• [Pflichtaufgaben]
A: Beantworten Sie anhand des Textabschnitts über Gewalterfahrungen bei Schmerzpatienten diese Fragen:
(i) Bei welchem Anteil der Patienten mit chronischen Rückenschmerzen finden sich massive Gewalterfahrungen in der Vorgeschichte?
(ii) Welcher Anteil wird für Fibromyalgie-Patienten angegeben?
(iii) Wie viel Prozent aller chronischen Schmerzpatienten datieren den Beginn ihrer Schmerzen auf einen chirurgischen Eingriff?
B: Führen Sie den Textabschnitt über Gewalterfahrungen und Schmerzerfahrungen bei Schmerzpatienten nach seinem letzten Satz fort.

• [Textabschnitt]
_ _ _

Häufigkeit von Gewalterfahrungen bei Schmerzpatienten. Massive Gewalterfahrungen in der Vorgeschichte finden sich -je nach Studie- bei 35% bis über 50% der Patienten mit chronischen Rückenschmerzen (Linton, Pain 73:47, 1997; Walling et al., Obstetrics Gynecol. 84:193, 1994). Gewalterfahrungen beschreiben mehrere Studien auch für Patienten mit chronischen orofazialen Schmerzen im Gesichts- und Kieferbereich (45-50%) (Goldberg et al., Disab. Rehabil. 21: 23, 1999; Fillingim et al., J. Orofacial Pain 11:48, 1997), für Fibromyalgie-Patienten (55-60%)(McBeth et al., Arthr. Rheumat. 42:1397, 1999; Alexander et al., Arthr. Care Res. 11: 102, 1998) sowie für Patientinnen mit chronischen Unterleibsschmerzen (über 50%)( Walker et al., Am. J. Psychiat. 149:534, 1992; Toomey et al., Pain 53:105, 1993; Walker et al., Psychosomatics 36:531, 1995; Collet et al., Br. J. Obstet. Gynaecol. 105:87, 1998)

Bei einer Untergruppe somatoformer Schmerzpatienten sind auch iatrogene verursachte Schmerzerfahrungen als Ausgangspunkt chronischer Schmerzen in Betracht zu ziehen: Über 20% aller chronischen Schmerzpatienten datieren den Beginn auf einen chirurgischen Eingriff (Crombie et al., Pain 76:167, 1998). Ohne ausreichende Analgesie vorgenommene chirurgische oder zahnärztliche Eingriffe können zum Ausgangspunkt chronischer Schmerzen werden. Vor allem bei bereits zuvor vorhandener Schmerzdisposition kann ein chirurgischer Eingriff eine Schmerzerkrankung auslösen.

_ _ _

• [Datenauszug]
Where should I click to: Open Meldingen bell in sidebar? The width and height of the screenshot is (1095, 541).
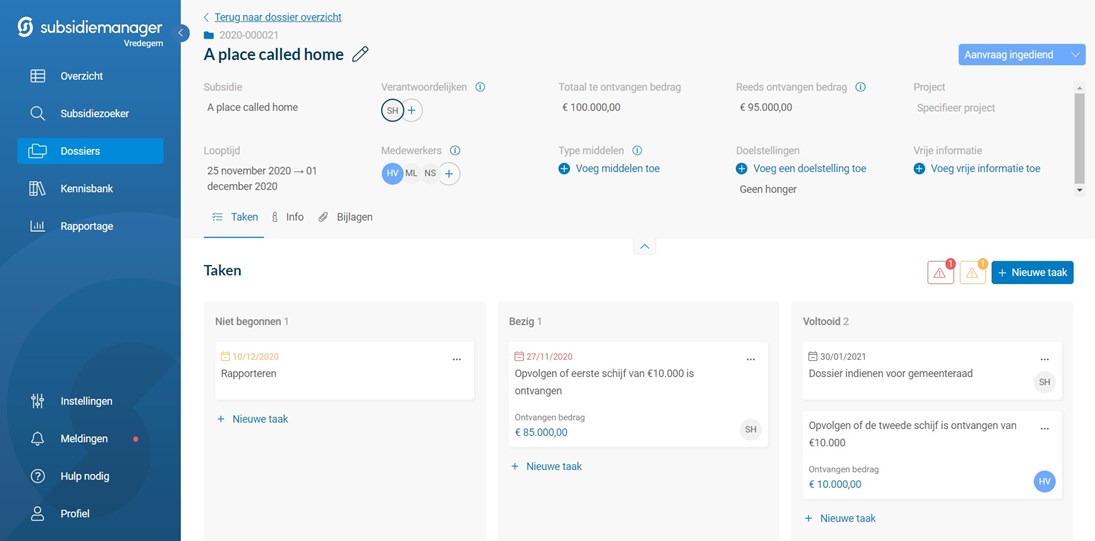38,439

_ _ _

• [Antworten je Punkt]
A:
(i) Je nach Studie bei 35% bis über 50%
(ii) 55-60%
(iii) Über 20%

B:
Gewalterfahrungen erzeugen chronischen Schmerz. Zusammenfassend sprechen neueste Untersuchungen dafür, dass körperliche Misshandlungen einen erheblichen Beitrag zur Entstehung späterer chronischer Schmerzerkrankungen leisten. Dass ein -der bewussten Kontrolle entzogenes- neurobiologisches Schmerzgedächtnis in späteren Belastungs-situationen zum Ausgangspunkt chronischer Schmerzen werden kann, sollte bei der Behandlung von Schmerzpatienten bedacht werden. Vor allem sollten Schmerzpatienten keinen therapeutischen Prozeduren unterzogen werden, die ihrerseits schmerzhaft sind.

Psychotherapie kann chronischen Schmerz heilen. Da die Exploration von Traumen außerhalb einer psychotherapeutischen Situation die Gefühle der Betroffenen sehr aufwühlen und daher eine Re-Traumatisierung zur Folge haben kann, sollte ein gezielte Exploration von Nicht-Psychotherapeuten nur mit äußerster Vorsicht vorgenommen oder unterlassen werden. Der organisch behandelnde Arzt sollte seinem Schmerzpatienten mitteilen, dass schmerzhafte Vorerfahrungen einen Beitrag zu Schmerzerkrankungen leisten können. Aufgrund der positiven Datenlage zur Wirksamkeit einer psychotherapeutischer Behandlung bei chronischen Schmerzen (Perlman, J. Am. Acad. Psychoanal. 24:257,1996; Kilchenstein, Contemp. Psychoanal. 34:, 223, 1998; Whale, Psychoanal. Psychother. 6:61, 1992) sollte Schmerzpatienten, die eine Psychotherapie-Motivation erkennen lassen, eine Mitbehandlung durch einen Psychotherapeuten angeboten werden.